A maneira de pensar conduz o comportamento. A ideologia, mesmo que não seja um catecismo seguido acriticamente, fornece as balizas mentais que forjam a maneira de ser. O poético, lírico, utópico anarquismo é o pano de fundo. Para o anarquista, os países não fazem sentido. São uma camisa-de-forças que reduz a individualidade do ser a pouco mais que nada, dilui a sua essência.
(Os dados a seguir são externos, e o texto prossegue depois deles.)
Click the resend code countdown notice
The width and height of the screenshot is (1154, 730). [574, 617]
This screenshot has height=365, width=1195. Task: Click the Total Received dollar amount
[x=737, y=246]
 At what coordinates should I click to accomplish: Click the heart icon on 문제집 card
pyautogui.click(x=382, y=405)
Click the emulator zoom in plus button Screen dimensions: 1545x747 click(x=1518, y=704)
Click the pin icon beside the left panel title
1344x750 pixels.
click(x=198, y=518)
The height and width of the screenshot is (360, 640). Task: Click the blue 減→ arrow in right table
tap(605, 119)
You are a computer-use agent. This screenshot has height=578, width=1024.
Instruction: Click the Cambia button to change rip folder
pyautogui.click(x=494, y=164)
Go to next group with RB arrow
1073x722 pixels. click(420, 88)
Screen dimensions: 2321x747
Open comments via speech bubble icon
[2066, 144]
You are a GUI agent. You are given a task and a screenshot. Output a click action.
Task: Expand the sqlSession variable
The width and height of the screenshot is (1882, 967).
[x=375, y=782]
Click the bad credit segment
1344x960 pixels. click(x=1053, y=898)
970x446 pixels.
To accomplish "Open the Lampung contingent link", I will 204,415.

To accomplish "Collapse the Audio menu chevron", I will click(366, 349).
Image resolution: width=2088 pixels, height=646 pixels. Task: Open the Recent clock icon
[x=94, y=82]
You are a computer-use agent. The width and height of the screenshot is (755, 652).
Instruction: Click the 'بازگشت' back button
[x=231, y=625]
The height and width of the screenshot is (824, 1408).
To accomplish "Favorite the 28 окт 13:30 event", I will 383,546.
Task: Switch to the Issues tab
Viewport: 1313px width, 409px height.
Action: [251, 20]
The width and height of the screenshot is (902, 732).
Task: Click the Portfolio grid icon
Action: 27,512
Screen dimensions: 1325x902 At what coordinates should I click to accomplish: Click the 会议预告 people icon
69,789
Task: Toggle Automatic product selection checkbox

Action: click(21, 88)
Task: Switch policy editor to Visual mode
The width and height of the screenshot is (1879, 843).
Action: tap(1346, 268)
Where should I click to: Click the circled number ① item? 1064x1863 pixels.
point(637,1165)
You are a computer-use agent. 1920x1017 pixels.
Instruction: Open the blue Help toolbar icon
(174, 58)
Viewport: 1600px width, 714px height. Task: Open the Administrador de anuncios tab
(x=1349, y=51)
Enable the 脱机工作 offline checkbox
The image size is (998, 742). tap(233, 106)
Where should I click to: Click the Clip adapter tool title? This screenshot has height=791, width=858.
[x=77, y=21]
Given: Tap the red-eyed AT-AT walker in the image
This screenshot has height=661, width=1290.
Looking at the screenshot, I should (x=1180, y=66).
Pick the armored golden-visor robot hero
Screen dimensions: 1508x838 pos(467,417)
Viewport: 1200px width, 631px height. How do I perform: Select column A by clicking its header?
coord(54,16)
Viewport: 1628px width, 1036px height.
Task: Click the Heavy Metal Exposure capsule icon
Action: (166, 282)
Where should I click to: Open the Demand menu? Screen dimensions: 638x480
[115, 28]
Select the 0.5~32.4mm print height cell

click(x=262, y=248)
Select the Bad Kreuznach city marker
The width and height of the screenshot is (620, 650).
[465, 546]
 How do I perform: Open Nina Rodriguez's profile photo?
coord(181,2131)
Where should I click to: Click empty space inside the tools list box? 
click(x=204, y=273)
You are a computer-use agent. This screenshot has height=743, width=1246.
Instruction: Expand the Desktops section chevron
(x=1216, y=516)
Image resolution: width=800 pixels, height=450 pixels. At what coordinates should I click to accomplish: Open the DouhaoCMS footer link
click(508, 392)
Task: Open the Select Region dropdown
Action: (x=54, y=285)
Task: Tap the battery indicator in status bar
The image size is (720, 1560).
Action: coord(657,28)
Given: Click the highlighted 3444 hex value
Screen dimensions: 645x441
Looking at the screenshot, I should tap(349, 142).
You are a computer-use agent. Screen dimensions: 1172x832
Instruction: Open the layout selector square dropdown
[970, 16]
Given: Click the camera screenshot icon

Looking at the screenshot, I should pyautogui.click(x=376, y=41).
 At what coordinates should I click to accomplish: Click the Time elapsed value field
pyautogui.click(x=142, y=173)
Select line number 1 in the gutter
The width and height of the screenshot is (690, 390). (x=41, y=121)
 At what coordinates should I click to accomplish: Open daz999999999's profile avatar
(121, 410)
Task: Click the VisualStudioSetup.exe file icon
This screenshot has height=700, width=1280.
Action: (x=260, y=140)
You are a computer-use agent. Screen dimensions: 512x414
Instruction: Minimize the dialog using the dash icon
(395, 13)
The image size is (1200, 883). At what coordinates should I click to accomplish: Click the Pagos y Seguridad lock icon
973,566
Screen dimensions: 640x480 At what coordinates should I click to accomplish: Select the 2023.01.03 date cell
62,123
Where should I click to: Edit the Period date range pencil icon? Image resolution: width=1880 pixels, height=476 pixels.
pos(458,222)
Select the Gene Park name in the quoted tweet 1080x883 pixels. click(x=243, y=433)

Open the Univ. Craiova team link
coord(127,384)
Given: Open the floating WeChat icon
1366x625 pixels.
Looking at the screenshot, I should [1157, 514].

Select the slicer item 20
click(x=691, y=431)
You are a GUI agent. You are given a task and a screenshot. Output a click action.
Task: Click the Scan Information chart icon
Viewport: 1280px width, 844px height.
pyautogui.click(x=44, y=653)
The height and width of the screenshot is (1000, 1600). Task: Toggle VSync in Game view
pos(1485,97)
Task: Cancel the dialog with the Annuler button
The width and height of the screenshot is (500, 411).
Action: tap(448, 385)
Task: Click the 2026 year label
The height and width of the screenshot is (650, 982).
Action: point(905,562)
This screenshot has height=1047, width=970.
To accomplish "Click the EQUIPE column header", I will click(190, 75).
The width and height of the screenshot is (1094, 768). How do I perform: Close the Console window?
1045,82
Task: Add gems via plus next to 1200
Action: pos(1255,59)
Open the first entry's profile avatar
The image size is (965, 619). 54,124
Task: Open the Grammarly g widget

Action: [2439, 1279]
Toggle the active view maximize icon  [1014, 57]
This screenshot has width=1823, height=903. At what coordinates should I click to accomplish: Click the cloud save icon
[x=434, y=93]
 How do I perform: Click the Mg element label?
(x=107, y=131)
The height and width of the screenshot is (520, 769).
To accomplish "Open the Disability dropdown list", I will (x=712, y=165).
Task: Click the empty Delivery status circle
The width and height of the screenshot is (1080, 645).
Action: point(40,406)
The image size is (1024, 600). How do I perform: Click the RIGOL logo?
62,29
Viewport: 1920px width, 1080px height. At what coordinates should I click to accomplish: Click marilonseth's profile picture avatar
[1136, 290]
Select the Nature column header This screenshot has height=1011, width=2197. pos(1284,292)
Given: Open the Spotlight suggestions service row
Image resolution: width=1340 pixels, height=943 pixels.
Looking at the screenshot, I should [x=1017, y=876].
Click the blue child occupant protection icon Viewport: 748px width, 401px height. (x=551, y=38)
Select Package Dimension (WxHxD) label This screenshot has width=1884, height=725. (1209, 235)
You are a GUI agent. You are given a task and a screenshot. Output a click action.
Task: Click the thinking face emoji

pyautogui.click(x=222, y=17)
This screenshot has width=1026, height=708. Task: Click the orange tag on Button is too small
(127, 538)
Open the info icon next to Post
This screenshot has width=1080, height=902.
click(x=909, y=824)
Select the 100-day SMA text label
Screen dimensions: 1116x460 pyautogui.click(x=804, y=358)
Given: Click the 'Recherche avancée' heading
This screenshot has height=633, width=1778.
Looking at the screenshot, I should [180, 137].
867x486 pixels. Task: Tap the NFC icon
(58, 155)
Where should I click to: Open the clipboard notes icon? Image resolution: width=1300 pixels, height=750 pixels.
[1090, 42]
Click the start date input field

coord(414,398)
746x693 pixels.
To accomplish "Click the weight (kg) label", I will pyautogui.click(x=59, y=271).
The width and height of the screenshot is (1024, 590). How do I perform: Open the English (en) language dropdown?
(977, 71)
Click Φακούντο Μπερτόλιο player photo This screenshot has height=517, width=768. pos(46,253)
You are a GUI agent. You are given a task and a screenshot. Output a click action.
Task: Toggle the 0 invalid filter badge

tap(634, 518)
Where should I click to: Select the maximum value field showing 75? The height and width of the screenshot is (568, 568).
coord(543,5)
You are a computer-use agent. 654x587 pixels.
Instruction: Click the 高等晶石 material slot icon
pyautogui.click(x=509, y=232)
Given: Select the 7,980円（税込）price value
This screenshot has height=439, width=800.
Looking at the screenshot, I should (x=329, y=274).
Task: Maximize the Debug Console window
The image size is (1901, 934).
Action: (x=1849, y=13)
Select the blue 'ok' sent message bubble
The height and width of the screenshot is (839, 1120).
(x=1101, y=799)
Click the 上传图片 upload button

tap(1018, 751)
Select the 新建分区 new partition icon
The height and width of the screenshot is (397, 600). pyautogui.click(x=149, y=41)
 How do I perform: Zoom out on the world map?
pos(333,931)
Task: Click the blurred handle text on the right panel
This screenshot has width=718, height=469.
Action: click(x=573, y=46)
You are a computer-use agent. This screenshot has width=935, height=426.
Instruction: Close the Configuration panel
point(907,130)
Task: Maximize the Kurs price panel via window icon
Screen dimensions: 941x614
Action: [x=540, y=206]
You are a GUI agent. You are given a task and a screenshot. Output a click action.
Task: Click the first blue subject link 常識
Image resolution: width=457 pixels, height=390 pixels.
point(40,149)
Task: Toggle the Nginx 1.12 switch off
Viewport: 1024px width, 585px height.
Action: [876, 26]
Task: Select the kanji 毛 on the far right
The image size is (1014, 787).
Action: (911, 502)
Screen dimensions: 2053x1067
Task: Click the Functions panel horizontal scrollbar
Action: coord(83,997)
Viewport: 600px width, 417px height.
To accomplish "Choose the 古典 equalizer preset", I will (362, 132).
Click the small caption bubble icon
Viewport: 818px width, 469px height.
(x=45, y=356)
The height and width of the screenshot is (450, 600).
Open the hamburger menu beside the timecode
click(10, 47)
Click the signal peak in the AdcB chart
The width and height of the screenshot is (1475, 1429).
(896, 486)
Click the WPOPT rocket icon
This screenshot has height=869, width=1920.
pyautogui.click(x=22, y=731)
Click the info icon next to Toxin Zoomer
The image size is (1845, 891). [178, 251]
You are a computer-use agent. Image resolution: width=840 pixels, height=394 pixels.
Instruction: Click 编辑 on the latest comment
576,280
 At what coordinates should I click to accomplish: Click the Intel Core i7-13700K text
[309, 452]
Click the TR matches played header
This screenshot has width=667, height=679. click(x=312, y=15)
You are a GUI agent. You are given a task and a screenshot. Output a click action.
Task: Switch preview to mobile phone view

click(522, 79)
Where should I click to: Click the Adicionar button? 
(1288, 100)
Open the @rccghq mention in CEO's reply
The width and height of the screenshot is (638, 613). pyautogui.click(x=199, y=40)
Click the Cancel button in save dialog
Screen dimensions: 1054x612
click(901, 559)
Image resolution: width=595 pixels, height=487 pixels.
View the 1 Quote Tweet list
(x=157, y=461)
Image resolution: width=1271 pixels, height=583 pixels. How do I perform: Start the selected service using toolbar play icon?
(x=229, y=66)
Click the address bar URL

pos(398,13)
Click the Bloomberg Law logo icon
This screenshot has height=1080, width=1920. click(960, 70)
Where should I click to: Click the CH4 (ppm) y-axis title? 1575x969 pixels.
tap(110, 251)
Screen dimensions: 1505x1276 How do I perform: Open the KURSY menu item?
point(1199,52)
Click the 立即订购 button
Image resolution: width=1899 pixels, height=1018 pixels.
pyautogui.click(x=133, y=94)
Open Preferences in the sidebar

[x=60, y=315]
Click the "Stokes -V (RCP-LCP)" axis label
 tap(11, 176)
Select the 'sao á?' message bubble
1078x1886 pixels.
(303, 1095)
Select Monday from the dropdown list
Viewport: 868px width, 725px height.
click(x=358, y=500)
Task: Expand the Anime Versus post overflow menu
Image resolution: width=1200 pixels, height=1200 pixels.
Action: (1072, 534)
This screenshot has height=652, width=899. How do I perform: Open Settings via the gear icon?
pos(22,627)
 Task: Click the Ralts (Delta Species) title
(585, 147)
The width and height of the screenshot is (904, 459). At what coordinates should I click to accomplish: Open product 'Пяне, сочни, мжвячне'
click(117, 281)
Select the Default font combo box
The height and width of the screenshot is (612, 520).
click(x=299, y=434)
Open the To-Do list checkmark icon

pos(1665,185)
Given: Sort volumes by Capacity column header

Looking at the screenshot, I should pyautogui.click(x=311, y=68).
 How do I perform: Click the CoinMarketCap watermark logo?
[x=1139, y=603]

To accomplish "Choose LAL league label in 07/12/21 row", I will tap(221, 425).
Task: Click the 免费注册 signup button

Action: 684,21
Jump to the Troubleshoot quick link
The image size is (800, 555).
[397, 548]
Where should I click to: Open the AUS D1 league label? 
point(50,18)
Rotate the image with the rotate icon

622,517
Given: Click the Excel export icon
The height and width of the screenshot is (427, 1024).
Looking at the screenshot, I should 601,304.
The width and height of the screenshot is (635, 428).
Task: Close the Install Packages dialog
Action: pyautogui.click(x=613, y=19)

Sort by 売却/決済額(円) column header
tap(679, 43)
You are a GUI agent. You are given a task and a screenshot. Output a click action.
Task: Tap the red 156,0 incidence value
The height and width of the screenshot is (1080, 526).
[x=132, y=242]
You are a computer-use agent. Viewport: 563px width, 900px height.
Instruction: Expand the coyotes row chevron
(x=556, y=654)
Se os países são uma abstracção tão aziaga para a espécie, eis o aluvião onde repousam os nutrientes do preconceito semiótico com "Portugal" e com "país" – pois que "país" (assim mesmo, com letra minúscula) é o conceito abstracto em que se encaixa "Portugal". (E, por maioria de razão, não devia "Portugal" perder o P maiúsculo?)


Agora um preconceito ao quadrado: escuso-me a revelar os motivos da recusa em compor as letras ordenadas do nome do primeiro-ministro do momento. Por higiene mental. Para não enxovalhar o filósofo grego que tem o mesmo nome. E por causa de um enorme cansaço de uma personagem que tenho como um embuste em avançado estado de aperfeiçoamento. Se há algo que me deixa inquieto, é a frequência com que a personagem me motiva a escrita. Invariavelmente, pelos piores motivos. De alguém de tão fraca jaez obriga a decência mental a recusar a pronúncia, escrita ou falada, do respectivo nome. Por temor que tanta indigência se contagie com a simples invocação do nome.


Para demonstrar preconceitos com palavras, acabei por as escrever. Derrubei as ameias, as altas ameias, que um pensamento teimoso tinha erguido. Ao escrever "Portugal", "país" e "Sócrates" contrariei um preconceito que, poderiam alguns ajuizar, me consumia no mais profundo do ser. Talvez a revelação do preconceito o tenha liquidado de vez. Ou, pelo contrário, agora que o desnudei faça sentido continuar a recusa em pronunciar ou escrever aquelas palavras. Sem que agora seja um preconceito.